Next, we assessed the level of shared antigen receptor sequences in infants. Antigen receptors are generated stochastically in a multi-step process of genetic recombination. We calculated the probability of generation for each individual T cell receptor sequence (generation probability, Pgen) using the OLGA algorithm23. Sequences with high Pgen (> 1/109) are frequently shared between individuals and are called public clonotypes, while private clonotypes have a low Pgen and are more infrequently shared by different individuals24,25,26,27,28,29. In our study populations, the calculated mean generation probability of all T cell rearrangements per repertoire decreased with increasing age (Fig. 2F). This suggested the accumulation of private T cell receptor clonotypes over the life span. More surprisingly however, the distribution of V genes in T and B cell receptor repertoires showed progressive age-dependent shifts (Fig. 2G and H). Especially IGHV families IGHV3-48, IGHV3-7 and IGHV1-8 showed a skewed distribution over the life span.
Together, low antigen-dependent somatic hypermutation of B cell repertoires as well as short CDR3 sequences, low T and B cell repertoire clonality, high diversity and high richness especially in public T cell clonotypes spoke in favor of a certain immunological naivety with high thymic and bone marrow output which is commonly observed at this developmental stage30,31,32 and relatively low numbers of antigen encounters until the sampling time point.

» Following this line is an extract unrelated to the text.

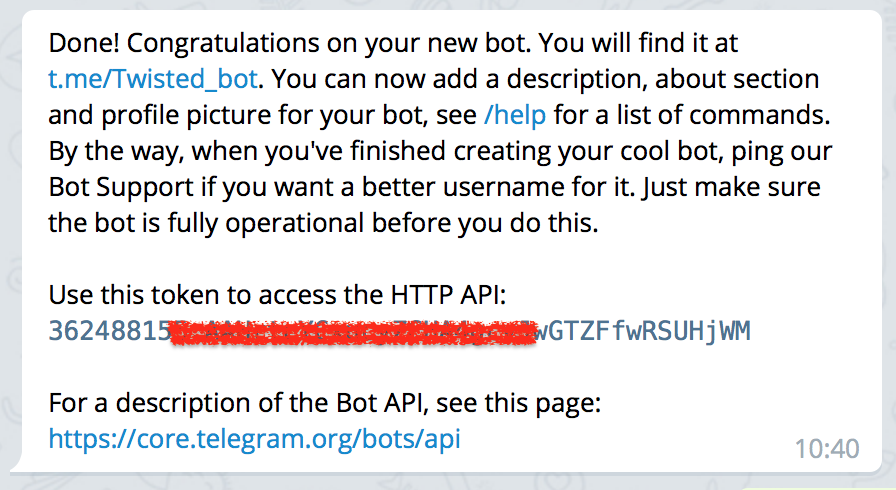Click the token digits 36248815

[110, 331]
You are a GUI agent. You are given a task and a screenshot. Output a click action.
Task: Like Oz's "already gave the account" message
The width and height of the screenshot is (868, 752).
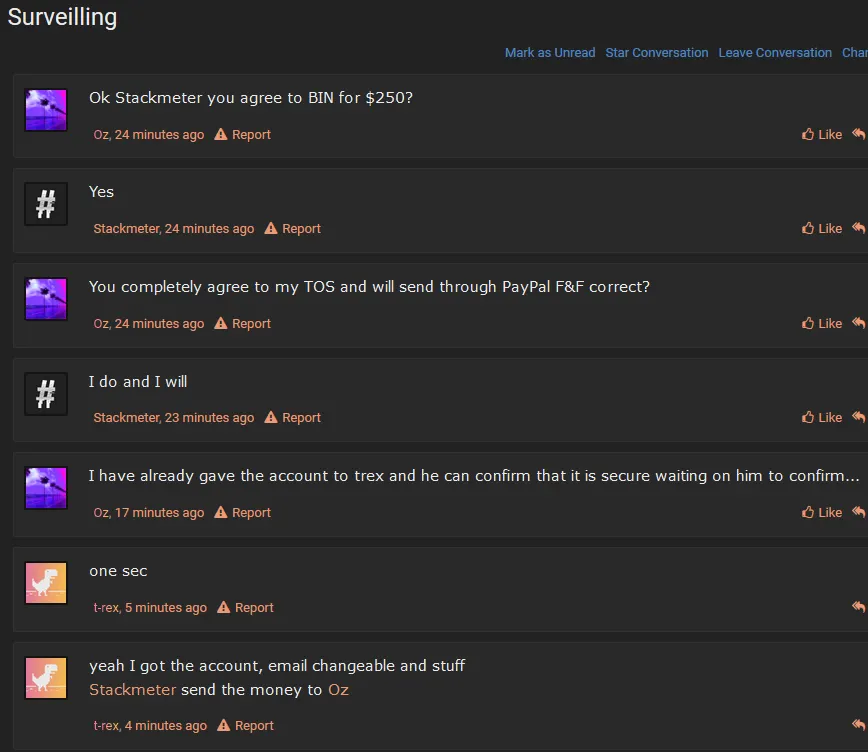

Association of immune repertoire metrics with the number of ARI in the first 4 years of life
Next, we correlated the reported number of ARI with immune repertoire metrics at 12 months of age. We observed that infants with restricted T cell receptor repertoires at 12 months of age—high clonality or low diversity—showed an overall higher vulnerability to ARI (Fig. 3A and B). This association was evident for the numbers of ARI in the 1st year of life (prior to blood sampling) and for ARI in the 2nd to 4th year of life (after blood sampling). No association was found between B cell repertoire metrics or somatic hypermutation and ARI (Fig. 3C and D). However, males showed lower levels of somatic hypermutation than females (Supplemental Fig. 1). Notably, we also observed slight associations of B cell repertoire diversity with the number of vaccinations and non-ARI infections (Supplemental Fig. 1). No other associations of immune cell metrics with any of the parameters assessed in the LoewenKIDS subcohort were found. Specifically, no correlation of immune cell metrics with birth mode, older siblings, pets, onset of daycare, duration of breast feeding, numbers of vaccinations or non-ARI infections were seen (Fig. 4 and Supplemental Fig. 1). We also did not observe any association of microbiome diversity with B or T repertoire metrics (Supplemental Fig. 2).

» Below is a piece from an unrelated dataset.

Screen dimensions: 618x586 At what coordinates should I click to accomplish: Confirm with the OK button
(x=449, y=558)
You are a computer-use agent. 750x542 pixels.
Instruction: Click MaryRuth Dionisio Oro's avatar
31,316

Correlation of blood immune cell metrics with acute respiratory infections (ARI) in LoewenKIDS subcohort. (A) T cell receptor (TCR) repertoire clonality, richness and two diversity measures are shown for the LoewenKIDS subcohort in relation to ARI in the 1st year of life. (B) TCR repertoire clonality, richness and two diversity measures are shown for the LoewenKIDS subcohort in relation to ARI in the 2nd to 4th year of life. (C) B cell receptor (BCR) repertoire clonality, richness, two diversity measures and somatic hypermutation (SHM) are shown for the LoewenKIDS subcohort in relation to ARI in the 1st year of life. (D) BCR repertoire clonality, richness, two diversity measures and SHM are shown for the LoewenKIDS subcohort in relation to ARI in the 2nd to 4th year of life. Only subjects with > 80% of days covered in the symptom diary were included in the analyses (89 subjects for the analysis of year 1 and 65 subjects for the analysis of clonality as well as 66 subjects for the analysis of the other immune metrics in year 2–4). One-way ANOVA was used as statistical test and squared Pearson correlation coefficients R2 are shown. Analyses and data plotting were performed using RStudio (version 1.1.456) and the tcR, ade4 and tidyverse packages.

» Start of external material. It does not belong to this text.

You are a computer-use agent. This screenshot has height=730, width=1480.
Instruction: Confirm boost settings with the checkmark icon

Correlation of blood T cell metrics with birth mode, breast feeding, siblings, daycare and other potential determinants in LoewenKIDS subcohort. T cell receptor (TCR) repertoire clonality, richness and two diversity measures are shown for the LoewenKIDS subcohort in relation to sex, birth mode, siblings, pets, onset of daycare and duration of breast feeding. Unpaired two-tailed t-test and one-way ANOVA were used as statistical tests. Squared Pearson correlation coefficients R2 are shown. Analyses and data plotting were performed using RStudio (version 1.1.456) and the tcR, ade4 and tidyverse packages.
For a better interpretation of the association of immune metrics with the number of ARI, especially in years 2–4, we compared these with the effect of older siblings on the number of ARI, since a previous analysis of the overall LoewenKIDS cohort had demonstrated that older siblings were associated with more ARI in the first 2 years of life33. Given the correlations among the different immune repertoire indices, we studied each of them separately, always including the older sibling effect in the model.
Among the 67 children included in the analysis, the mean cumulative number of ARI in the first 4 years of life per participant was 31. Children with older siblings showed 4–7 additional episodes of infection in comparison to children without older siblings (Fig. 5). The effects of higher clonality and lower Shannon diversity (per 1 standard deviation, SD) were only slightly smaller, 5 and 3 additional infections in the first 4 years, respectively, followed by lower Simpsons` diversity and lower richness (Fig. 5).
Adjusted linear effect on the cumulative number of ARI at the age of 4 years. Separate models show the association for each T cell repertoire index (Shannon diversity, Simpson diversity, richness, clonality) in comparison with the effect of older siblings, while mutually adjusting (n = 67). Estimates and 95% confidence intervals are shown. Estimates indicate number of additional infections. Analyses and data plotting were performed using RStudio (version 1.1.456).
Whereas the effects of immune metrics on the number or ARI gradually increased within the first 4 years of life, the effect of older siblings decreased with age (Supplemental Fig. 3).
Discussion
In this study, we found high immunological richness and diversity along with signs of immunological naivety in the majority of T and B cell repertoires of 12 months old infants compared to a large cohort of individuals of all ages. Infants with age-inadequate T but not B cell repertoire restriction showed higher numbers of respiratory infections in the first 4 years of life. This—to our knowledge—is the first human study demonstrating a link between T cell repertoire metrics and immunity to infection early in life. It supports that a preexistent variety of T cell receptors is a fundamental prerequisite for immunological recognition of the universe of foreign antigens and that, consequently, T cell immune metrics may represent a predictor for infection susceptibility in infants. While T cell receptor repertoire diversity may not fully mirror functional competence, this data underlines the importance of repertoire breadth in immunity to infection as suggested by a couple of previous studies on immune protection34,35,36. More indirectly, this paradigm is also supported by emerging data on blood T cell receptor repertoire diversity and richness as biomarkers for response to cancer immunotherapy37,38,39.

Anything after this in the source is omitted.